══ Records to process ══

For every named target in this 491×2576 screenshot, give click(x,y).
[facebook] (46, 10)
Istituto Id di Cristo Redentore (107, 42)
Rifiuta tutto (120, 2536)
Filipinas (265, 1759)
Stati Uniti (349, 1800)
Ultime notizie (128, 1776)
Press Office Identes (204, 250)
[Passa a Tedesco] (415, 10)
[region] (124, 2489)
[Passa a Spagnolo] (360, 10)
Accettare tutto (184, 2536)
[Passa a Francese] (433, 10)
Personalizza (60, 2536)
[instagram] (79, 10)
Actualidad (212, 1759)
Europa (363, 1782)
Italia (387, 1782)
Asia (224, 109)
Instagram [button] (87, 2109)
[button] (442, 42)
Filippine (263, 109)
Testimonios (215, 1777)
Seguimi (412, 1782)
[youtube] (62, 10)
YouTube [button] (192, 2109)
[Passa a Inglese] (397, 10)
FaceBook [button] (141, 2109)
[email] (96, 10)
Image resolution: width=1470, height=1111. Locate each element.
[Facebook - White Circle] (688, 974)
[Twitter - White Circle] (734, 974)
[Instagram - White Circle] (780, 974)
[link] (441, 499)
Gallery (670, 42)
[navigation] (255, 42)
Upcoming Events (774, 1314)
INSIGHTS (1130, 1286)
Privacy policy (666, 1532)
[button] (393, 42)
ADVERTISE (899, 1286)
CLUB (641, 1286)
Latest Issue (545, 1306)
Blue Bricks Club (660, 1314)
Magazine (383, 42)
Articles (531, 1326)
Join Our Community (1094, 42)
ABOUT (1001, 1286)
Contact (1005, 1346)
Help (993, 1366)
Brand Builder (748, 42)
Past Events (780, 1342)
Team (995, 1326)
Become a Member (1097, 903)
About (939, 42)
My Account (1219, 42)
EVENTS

═══

Exercise details >> Retype the entries in full. Keep every line identical.

Solution for this exercise >>
For every named target in this 491×2576 screenshot, give click(x,y).
[facebook] (46, 10)
Istituto Id di Cristo Redentore (107, 42)
Rifiuta tutto (120, 2536)
Filipinas (265, 1759)
Stati Uniti (349, 1800)
Ultime notizie (128, 1776)
Press Office Identes (204, 250)
[Passa a Tedesco] (415, 10)
[region] (124, 2489)
[Passa a Spagnolo] (360, 10)
Accettare tutto (184, 2536)
[Passa a Francese] (433, 10)
Personalizza (60, 2536)
[instagram] (79, 10)
Actualidad (212, 1759)
Europa (363, 1782)
Italia (387, 1782)
Asia (224, 109)
Instagram [button] (87, 2109)
[button] (442, 42)
Filippine (263, 109)
Testimonios (215, 1777)
Seguimi (412, 1782)
[youtube] (62, 10)
YouTube [button] (192, 2109)
[Passa a Inglese] (397, 10)
FaceBook [button] (141, 2109)
[email] (96, 10)
Image resolution: width=1470, height=1111. Locate each element.
[Facebook - White Circle] (688, 974)
[Twitter - White Circle] (734, 974)
[Instagram - White Circle] (780, 974)
[link] (441, 499)
Gallery (670, 42)
[navigation] (255, 42)
Upcoming Events (774, 1314)
INSIGHTS (1130, 1286)
Privacy policy (666, 1532)
[button] (393, 42)
ADVERTISE (899, 1286)
CLUB (641, 1286)
Latest Issue (545, 1306)
Blue Bricks Club (660, 1314)
Magazine (383, 42)
Articles (531, 1326)
Join Our Community (1094, 42)
ABOUT (1001, 1286)
Contact (1005, 1346)
Help (993, 1366)
Brand Builder (748, 42)
Past Events (780, 1342)
Team (995, 1326)
Become a Member (1097, 903)
About (939, 42)
My Account (1219, 42)
EVENTS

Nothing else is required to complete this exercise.